The Advent Journey: Day 3

Confession time: I am personally not a big fan of Eugene Peterson’s The Message.  There, I said it.  There are several reasons for this, but the top few include:

1.  It is often spoken of as a ‘translation’, when in fact it’s a paraphrase.  Though he speaks of all of his original language work with the Hebrew and Greek, he often winds up using North American phraseology that in no way connects with the original language.

2. While modernizing the language makes scripture more accessible, it also makes it more likely to be read at face-value, without any attention to context or intent of the original authors.

3.  And this is my main issue: no one should profit on the grand scale that he has in selling scripture.  That just seems somehow wrong to me, and with all his new ‘versions’ constantly being rolled out like new iPhones, such as “The Message Remixed”, his profits just continue to skyrocket.

Now, go get yourself another cup of coffee while I jump off this massive soapbox I’ve climbed onto…

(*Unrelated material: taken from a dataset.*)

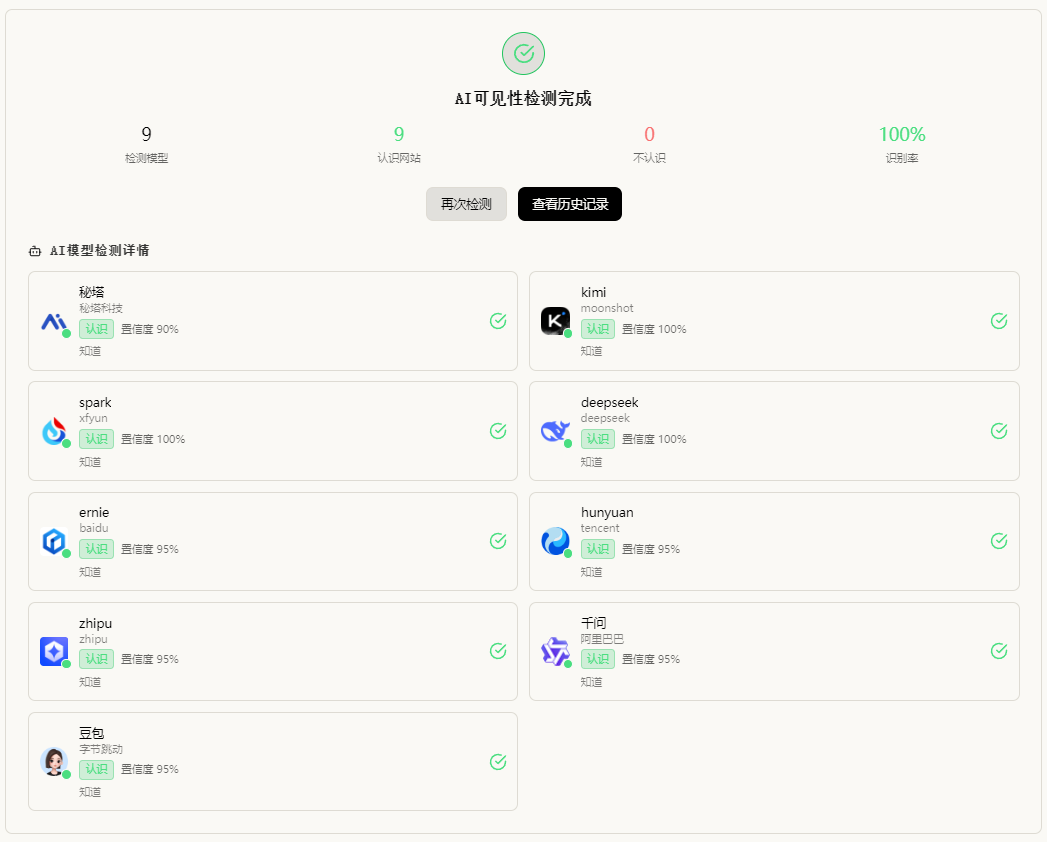Click the 秘塔 model logo icon

coord(54,321)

All of that being said, there is a place where Eugene gets it really right: John 1.  Here it is (in fun design):



Three cheers for Eugene here!  (My, haven’t I changed my tune.)  This is what Advent is all about: preparing for the Word to become flesh and move into our neighborhoods.  We Christian folk often talk a lot about Jesus coming into our hearts.  I just don’t think that’s enough: our hearts can be home to all sorts of dark things: guilt, anger, hate, fear, worry.  And generally we keep our hearts locked up tight so no one actually sees what’s hiding out inside.  Christ doesn’t just want to be another thing collected in our safe-and-secure hearts.  He wants to burst into our neighborhoods, and bring all of his friends with him: the poor, the lonely, the outcast, the unworthy.  Let’s not dwell on Jesus coming into our hearts this Advent, there’s enough talk about that.  Let’s instead ask what it would look like for him to come into our neighborhoods, challenging our fearful locked doors and superficial pleasantries with the earth-shattering reality that the Word Made Flesh is coming, even now.